Despite its reputation as a poison, arsenic has long been used in Chinese medicine and, more recently, arsenic trioxide has been successfully used to treat acute promyelocytic leukaemia (APL). The drug has poor activity against solid tumours, however, probably because it is rapidly excreted. Attempting to address this, researchers at Northwestern University have packaged arsenic trioxide in nanoparticles.
These nanoparticles, termed nanobins, are composed of nanoparticulate arsenic trioxide encapsulated in liposomes. A second chemical layer provides protection for both the cargo and normal cells until the particle reaches its target. The nanoparticles concentrate at their target, as a consequence of the leaky blood vessels that characterise solid tumours, and release their toxic payload.

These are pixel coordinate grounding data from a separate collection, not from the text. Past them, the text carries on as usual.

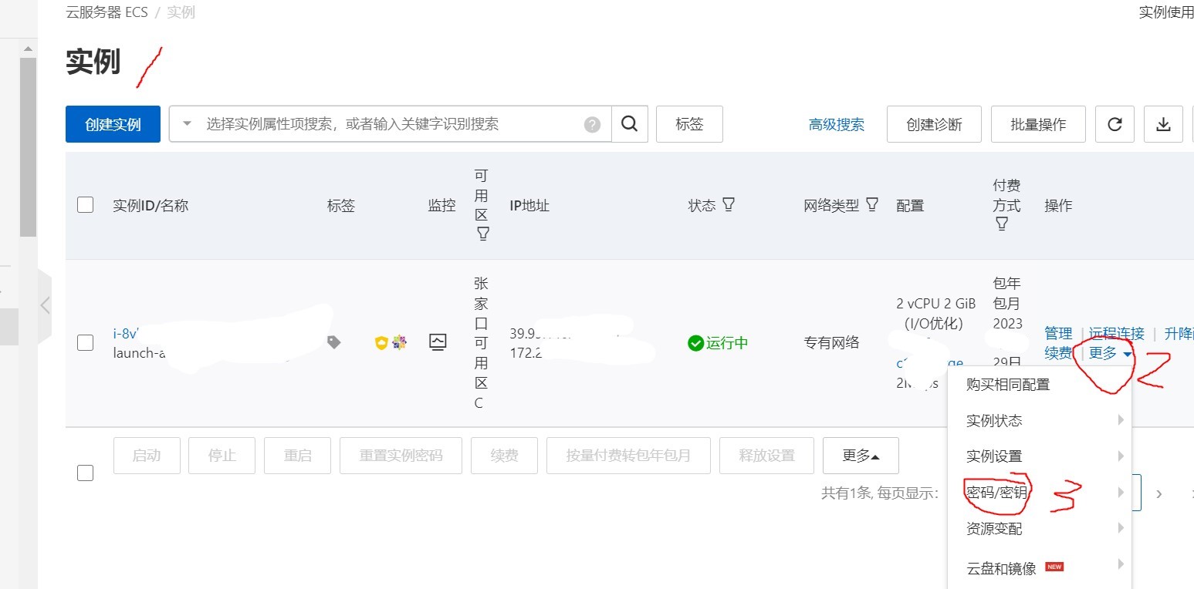Open the instance monitoring icon
The height and width of the screenshot is (589, 1194).
pyautogui.click(x=438, y=342)
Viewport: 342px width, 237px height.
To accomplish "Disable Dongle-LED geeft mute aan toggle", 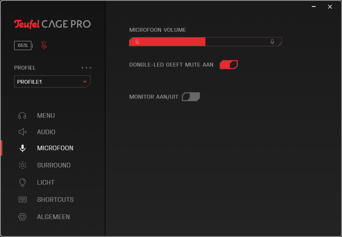I will click(229, 65).
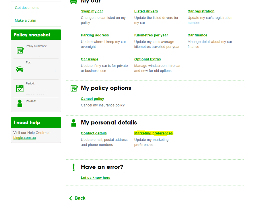Open the Car registration link
254x203 pixels.
[201, 11]
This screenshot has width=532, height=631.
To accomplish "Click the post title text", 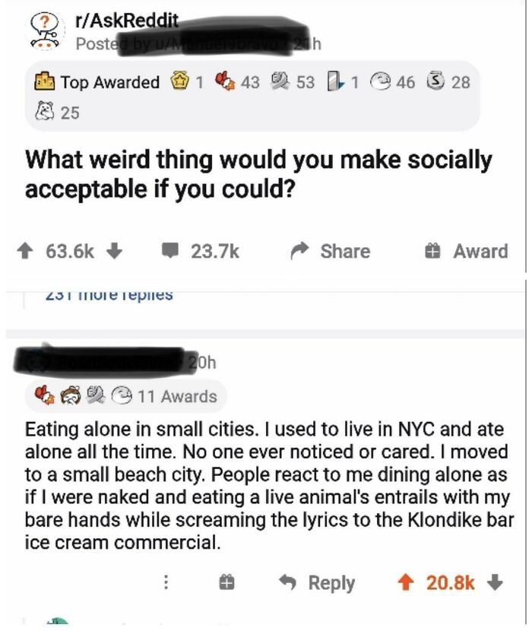I will point(258,174).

In the current study, published in Clinical Cancer Research, the researchers investigated the activity of arsenic nanobins against a panel of human breast cancer cell lines. Although less cytotoxic than free arsenic trioxide in vitro, the nanobins had dramatically enhanced efficacy in an in vivo model of triple-negative breast cancer. The scientists observed reduced plasma clearance, increased tumour uptake and induction of tumour cell apoptosis for the nanobins.

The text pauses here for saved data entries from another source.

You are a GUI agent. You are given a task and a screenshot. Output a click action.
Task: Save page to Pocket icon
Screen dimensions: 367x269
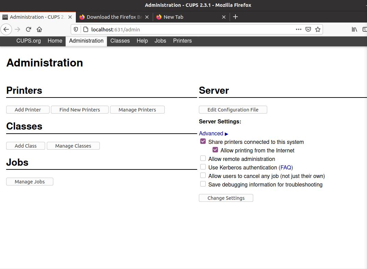[x=308, y=29]
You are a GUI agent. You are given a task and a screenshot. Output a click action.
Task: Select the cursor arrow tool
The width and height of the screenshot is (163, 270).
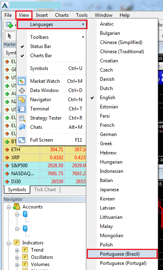[10, 36]
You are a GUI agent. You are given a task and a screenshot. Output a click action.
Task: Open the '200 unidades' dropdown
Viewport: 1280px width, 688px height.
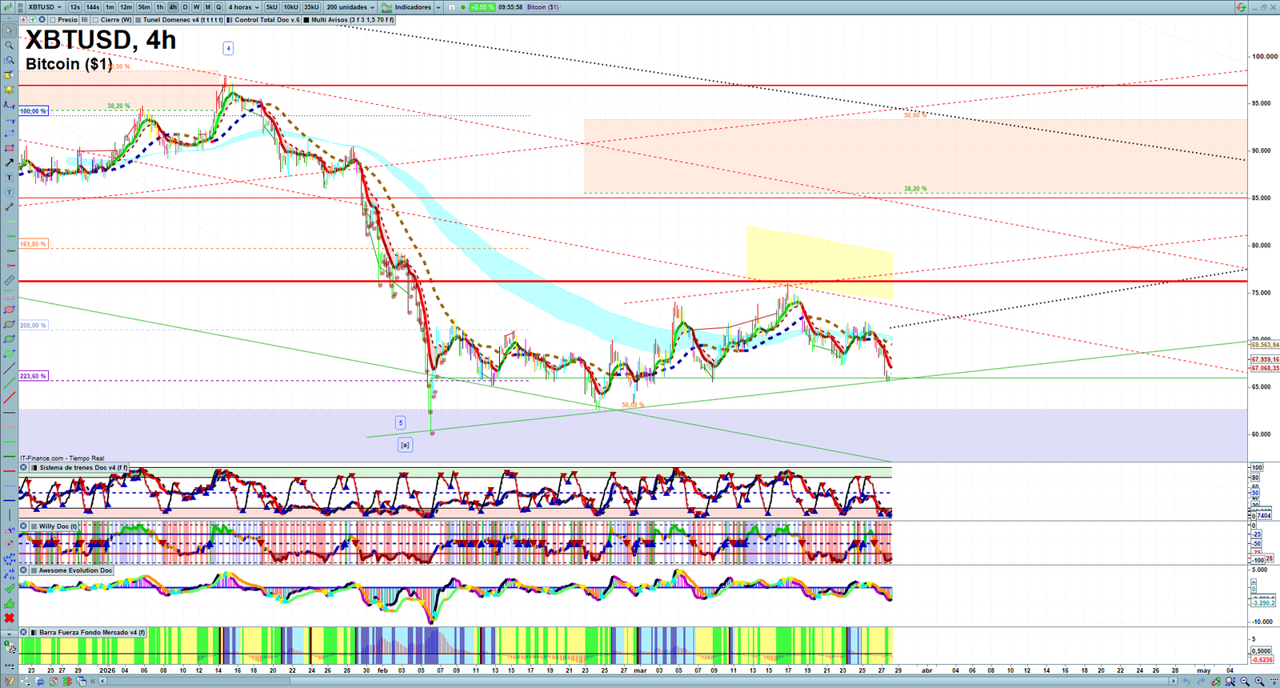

Triple negative breast cancer, in which the receptors for oestrogen, progesterone and Her2 are absent, is an aggressive cancer that often responds poorly to conventional chemotherapy. There is a high risk of metastatis and survival rates are low. Although at an early stage, the researchers anticipate that the nanobin technology could provide the means to increase the efficacy of a number of cytotoxic drugs against a range of tumours, whilst reducing general toxicity.